For special group of sportsmen, deer season arrives early

Event puts hunters with disabilities 'Back in the Woods'
Sep. 27, 2013 @ 05:01 AM

The 56 hunters, ranging in age from 8 to 94, who've descended upon Chatham County this morning have at least one thing in common — being in a wheelchair won't keep them from doing something they love.

The hunters are participating in the third annual Back in the Woods Again, a deer-hunting event for individuals who use wheelchairs. The group met Friday morning, and will hunt throughout the weekend in southern Chatham County, according to Deanna Jones, a business representative for the North Carolina Division of Vocational Rehabilitation Services who assists jobseekers with disabilities.

"I hope we re-enforce that people are able to accomplish a lot when they are given the opportunity," she said.

Jones has volunteered with the Back in the Woods Again event since its inception three years ago, and the group receives a special permit for the early hunt by the North Carolina Wildlife Resources Commission.

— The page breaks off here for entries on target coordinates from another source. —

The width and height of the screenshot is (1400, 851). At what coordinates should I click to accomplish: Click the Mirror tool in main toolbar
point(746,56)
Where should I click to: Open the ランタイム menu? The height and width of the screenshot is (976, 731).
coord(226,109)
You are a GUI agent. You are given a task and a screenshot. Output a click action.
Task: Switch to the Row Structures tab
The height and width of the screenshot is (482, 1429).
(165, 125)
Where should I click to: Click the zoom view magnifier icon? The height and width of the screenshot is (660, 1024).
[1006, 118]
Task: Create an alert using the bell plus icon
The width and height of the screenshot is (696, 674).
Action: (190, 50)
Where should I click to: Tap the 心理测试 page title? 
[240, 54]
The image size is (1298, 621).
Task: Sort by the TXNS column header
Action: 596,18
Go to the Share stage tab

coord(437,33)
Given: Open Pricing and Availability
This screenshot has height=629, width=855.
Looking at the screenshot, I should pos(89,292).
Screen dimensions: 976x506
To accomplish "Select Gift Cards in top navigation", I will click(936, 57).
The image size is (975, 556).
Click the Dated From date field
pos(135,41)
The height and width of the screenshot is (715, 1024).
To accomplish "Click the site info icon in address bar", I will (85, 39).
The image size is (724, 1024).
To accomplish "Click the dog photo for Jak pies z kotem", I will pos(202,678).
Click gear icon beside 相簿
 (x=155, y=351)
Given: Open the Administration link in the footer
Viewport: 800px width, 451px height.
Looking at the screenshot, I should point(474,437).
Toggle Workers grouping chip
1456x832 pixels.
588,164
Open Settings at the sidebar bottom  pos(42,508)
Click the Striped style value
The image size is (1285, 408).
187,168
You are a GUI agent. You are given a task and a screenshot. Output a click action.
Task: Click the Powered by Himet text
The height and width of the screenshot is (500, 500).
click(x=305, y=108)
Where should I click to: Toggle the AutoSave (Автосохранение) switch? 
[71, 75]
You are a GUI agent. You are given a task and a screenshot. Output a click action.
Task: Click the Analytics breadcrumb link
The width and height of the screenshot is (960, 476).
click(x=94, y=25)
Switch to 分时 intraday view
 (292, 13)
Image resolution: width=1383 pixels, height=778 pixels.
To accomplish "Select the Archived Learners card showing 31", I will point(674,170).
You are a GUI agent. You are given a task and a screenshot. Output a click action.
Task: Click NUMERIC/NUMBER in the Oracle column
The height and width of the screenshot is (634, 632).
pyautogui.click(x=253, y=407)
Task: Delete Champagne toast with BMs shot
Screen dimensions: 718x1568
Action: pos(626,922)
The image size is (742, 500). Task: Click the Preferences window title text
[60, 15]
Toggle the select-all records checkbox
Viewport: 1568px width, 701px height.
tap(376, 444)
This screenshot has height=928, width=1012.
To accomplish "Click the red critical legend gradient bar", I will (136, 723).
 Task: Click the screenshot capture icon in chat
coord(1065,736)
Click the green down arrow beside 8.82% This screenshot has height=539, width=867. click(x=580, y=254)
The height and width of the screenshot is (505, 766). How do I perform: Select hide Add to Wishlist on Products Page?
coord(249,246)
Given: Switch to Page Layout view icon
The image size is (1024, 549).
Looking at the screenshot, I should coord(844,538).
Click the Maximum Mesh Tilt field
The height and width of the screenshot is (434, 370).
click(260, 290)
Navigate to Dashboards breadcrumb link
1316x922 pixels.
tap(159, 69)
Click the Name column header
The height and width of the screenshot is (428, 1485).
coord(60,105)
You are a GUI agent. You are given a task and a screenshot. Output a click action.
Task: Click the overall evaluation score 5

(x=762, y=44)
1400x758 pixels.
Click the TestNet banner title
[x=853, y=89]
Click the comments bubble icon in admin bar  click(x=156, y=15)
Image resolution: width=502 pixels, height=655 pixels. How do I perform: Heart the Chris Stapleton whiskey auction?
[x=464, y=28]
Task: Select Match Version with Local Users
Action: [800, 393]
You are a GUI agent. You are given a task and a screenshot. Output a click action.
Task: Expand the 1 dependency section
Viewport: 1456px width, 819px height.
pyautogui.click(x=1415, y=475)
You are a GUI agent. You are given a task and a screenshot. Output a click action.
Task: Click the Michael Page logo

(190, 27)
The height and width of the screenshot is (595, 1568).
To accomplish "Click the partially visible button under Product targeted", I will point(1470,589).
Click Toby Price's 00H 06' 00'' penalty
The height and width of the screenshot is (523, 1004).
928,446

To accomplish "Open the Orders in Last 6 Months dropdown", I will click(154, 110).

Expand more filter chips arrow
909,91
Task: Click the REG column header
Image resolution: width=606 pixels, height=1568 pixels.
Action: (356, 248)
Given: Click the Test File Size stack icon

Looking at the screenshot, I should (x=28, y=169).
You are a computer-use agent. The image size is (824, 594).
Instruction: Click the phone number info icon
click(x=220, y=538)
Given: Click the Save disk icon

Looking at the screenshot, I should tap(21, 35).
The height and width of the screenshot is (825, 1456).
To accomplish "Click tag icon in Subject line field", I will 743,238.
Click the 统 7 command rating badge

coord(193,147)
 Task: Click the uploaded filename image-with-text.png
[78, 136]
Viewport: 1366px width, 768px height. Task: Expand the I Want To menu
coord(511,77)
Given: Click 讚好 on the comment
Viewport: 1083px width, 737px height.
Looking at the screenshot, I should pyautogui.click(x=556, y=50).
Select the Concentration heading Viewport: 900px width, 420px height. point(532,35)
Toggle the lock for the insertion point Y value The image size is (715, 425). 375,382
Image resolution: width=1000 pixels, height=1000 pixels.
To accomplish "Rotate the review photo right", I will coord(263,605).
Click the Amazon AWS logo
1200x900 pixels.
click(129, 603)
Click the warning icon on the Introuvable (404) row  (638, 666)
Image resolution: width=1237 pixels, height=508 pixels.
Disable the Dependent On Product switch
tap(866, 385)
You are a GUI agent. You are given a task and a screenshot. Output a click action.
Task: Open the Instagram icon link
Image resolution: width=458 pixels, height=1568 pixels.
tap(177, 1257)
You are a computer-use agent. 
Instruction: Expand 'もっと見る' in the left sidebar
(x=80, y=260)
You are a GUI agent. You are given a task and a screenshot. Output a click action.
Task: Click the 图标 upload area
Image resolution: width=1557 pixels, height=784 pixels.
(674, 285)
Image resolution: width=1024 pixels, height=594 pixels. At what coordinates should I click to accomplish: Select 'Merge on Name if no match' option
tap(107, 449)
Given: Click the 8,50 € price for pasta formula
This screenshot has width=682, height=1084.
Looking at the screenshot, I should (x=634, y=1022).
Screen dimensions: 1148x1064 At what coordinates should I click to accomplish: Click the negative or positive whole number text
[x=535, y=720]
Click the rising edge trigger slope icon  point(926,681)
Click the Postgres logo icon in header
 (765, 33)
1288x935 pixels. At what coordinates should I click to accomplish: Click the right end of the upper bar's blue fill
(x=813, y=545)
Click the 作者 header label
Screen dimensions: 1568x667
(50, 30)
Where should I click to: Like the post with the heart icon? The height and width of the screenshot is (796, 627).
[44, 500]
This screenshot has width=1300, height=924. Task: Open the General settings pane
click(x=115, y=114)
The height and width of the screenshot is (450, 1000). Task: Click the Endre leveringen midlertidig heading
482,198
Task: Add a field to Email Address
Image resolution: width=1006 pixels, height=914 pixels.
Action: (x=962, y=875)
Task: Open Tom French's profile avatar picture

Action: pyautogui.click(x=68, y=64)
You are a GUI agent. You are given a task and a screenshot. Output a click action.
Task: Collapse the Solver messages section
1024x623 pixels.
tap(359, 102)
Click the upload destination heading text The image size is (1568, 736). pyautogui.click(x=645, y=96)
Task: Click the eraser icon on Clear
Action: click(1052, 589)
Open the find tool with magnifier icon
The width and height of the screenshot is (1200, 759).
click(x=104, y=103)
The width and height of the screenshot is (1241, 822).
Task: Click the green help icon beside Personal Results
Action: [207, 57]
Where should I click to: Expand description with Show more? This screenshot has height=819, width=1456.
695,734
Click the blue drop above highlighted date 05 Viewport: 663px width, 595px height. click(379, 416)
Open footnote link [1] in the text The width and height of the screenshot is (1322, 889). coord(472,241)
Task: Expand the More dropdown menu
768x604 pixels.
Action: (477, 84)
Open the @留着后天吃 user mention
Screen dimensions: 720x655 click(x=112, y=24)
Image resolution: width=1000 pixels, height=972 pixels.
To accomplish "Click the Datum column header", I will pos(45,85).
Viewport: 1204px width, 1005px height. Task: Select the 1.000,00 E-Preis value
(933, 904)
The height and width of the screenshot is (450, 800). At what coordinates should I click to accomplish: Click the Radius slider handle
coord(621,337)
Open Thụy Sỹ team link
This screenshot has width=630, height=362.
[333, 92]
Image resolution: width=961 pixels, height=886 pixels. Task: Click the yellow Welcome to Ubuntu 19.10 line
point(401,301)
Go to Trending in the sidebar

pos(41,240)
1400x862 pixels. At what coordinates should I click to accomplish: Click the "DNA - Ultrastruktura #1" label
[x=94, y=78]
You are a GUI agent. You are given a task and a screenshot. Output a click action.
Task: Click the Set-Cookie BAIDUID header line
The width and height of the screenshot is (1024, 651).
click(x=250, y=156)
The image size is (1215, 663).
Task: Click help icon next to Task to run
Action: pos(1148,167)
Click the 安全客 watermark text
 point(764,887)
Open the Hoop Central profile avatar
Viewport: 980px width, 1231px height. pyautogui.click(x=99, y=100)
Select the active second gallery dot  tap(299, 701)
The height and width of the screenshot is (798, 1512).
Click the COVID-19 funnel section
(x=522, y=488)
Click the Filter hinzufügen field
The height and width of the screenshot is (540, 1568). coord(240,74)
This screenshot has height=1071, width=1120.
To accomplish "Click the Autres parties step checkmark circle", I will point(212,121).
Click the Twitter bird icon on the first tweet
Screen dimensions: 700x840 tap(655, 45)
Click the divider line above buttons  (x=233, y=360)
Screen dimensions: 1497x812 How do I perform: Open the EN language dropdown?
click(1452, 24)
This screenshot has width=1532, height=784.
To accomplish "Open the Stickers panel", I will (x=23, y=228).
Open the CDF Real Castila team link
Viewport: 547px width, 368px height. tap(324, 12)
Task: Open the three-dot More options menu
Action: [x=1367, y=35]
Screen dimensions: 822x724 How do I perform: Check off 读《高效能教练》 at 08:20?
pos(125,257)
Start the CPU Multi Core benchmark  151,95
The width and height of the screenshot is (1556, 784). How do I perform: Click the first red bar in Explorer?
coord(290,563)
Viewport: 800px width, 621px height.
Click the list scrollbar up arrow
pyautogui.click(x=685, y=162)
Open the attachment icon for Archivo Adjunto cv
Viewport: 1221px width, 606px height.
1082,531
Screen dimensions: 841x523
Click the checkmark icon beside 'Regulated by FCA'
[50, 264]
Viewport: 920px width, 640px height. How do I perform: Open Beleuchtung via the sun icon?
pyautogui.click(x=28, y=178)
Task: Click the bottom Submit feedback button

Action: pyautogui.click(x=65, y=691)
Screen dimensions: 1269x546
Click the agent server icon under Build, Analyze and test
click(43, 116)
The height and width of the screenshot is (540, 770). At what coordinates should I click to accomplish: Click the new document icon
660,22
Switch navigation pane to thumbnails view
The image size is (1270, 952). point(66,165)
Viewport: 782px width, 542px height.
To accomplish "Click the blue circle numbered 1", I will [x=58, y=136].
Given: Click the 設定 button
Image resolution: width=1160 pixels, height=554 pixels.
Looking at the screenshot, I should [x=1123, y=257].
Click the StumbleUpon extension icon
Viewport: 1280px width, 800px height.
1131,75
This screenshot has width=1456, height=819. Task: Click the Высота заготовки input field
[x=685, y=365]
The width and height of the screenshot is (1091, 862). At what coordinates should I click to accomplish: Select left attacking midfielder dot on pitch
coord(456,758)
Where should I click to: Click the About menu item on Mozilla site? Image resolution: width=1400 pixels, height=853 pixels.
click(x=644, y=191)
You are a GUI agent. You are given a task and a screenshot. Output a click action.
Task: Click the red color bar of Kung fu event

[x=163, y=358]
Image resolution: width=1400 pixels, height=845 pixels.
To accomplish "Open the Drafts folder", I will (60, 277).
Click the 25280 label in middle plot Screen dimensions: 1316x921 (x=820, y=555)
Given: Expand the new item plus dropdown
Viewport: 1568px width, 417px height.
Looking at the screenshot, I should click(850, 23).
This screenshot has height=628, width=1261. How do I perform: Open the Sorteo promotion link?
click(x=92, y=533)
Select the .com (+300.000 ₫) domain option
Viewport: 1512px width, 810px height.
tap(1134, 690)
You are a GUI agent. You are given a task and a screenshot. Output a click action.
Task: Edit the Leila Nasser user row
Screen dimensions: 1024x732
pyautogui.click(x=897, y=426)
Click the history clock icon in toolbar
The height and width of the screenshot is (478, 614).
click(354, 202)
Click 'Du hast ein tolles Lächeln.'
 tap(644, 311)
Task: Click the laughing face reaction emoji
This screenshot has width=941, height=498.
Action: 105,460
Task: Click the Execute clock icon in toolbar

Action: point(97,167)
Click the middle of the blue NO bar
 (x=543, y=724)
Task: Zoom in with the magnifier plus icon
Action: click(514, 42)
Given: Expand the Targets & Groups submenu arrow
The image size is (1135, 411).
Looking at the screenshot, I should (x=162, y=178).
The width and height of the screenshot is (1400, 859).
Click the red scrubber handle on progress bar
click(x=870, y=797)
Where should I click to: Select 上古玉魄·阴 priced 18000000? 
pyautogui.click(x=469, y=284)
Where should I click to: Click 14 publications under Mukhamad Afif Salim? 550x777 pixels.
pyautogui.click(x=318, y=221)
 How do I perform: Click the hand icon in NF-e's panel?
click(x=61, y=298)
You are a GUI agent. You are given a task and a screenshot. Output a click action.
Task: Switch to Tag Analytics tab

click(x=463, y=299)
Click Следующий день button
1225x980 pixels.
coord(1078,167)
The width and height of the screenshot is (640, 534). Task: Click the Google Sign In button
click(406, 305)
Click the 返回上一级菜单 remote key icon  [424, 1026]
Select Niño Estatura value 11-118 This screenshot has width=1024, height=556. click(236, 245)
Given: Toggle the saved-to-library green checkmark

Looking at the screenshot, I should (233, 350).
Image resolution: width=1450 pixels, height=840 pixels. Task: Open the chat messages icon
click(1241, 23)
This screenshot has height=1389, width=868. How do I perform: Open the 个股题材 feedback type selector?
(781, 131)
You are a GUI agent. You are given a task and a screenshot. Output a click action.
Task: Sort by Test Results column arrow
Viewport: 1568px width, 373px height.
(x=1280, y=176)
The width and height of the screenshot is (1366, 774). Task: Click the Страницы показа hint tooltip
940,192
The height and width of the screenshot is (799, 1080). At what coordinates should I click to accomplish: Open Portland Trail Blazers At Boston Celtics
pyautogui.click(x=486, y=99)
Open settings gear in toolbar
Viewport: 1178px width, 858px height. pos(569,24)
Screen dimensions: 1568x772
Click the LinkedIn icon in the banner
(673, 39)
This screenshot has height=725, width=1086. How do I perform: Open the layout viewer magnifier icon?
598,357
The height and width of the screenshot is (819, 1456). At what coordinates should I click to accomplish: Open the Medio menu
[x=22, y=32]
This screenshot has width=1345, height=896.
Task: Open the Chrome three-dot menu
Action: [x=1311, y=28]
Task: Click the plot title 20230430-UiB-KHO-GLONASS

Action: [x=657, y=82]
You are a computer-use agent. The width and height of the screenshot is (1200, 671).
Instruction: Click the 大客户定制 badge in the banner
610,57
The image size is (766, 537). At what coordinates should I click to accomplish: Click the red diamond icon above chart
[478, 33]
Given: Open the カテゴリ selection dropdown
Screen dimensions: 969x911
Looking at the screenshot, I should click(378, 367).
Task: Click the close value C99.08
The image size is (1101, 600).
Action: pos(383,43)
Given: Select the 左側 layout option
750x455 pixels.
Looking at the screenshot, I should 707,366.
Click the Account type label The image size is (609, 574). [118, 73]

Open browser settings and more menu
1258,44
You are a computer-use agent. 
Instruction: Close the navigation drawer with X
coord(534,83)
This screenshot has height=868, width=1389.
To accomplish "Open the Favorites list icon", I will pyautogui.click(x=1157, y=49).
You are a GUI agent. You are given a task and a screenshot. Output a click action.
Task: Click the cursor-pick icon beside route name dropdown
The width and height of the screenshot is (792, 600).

The event is free for participants, and their families attend for two full days of hunting, fellowship, an award ceremony and activities.

"October is National Disability Employment Awareness Month, and several years ago, I was looking to get involved with a project that would bring awareness to people with disabilities," she said. "That's when I heard about Jerome Davis."

Davis was dubbed the "Carolina Cowboy," and was one of the world's best professional bull riders in the mid-1990s. Three years after becoming the Professional Rodeo Cowboys Association World Bull Riding Champing in 1995, he was thrown from a bull and broke his neck — leaving him paralyzed him from the waist down.

An avid outdoorsman, Davis wanted to keep hunting and to include others who used a wheelchair, Jones said. And thus the first Back into the Woods Again event was born.

"Overall, the hunters have a great time," she said.

Tommy Estridge, one of the lead organizers, said people take the simple things for granted until they are gone.

"It gives them the opportunity," he said. "Some of these guys used to hunt when they were younger but then got in an accident or got sick. It really took away their experience to do something they love."

Seven of this year's participants don't have mobility in their hands, and the group has purchased specialized equipment for those hunters, Estridge said.

"It has turned out to be such a wonderful thing," he said. "The community has come to work together."

Jones will be serving as a guide for the group's first female participant this weekend.

"She was paralyzed in a car wreck, and this is her first trip going hunting," Jones said. "She is so excited; she's bought pink camouflage for her wheelchair."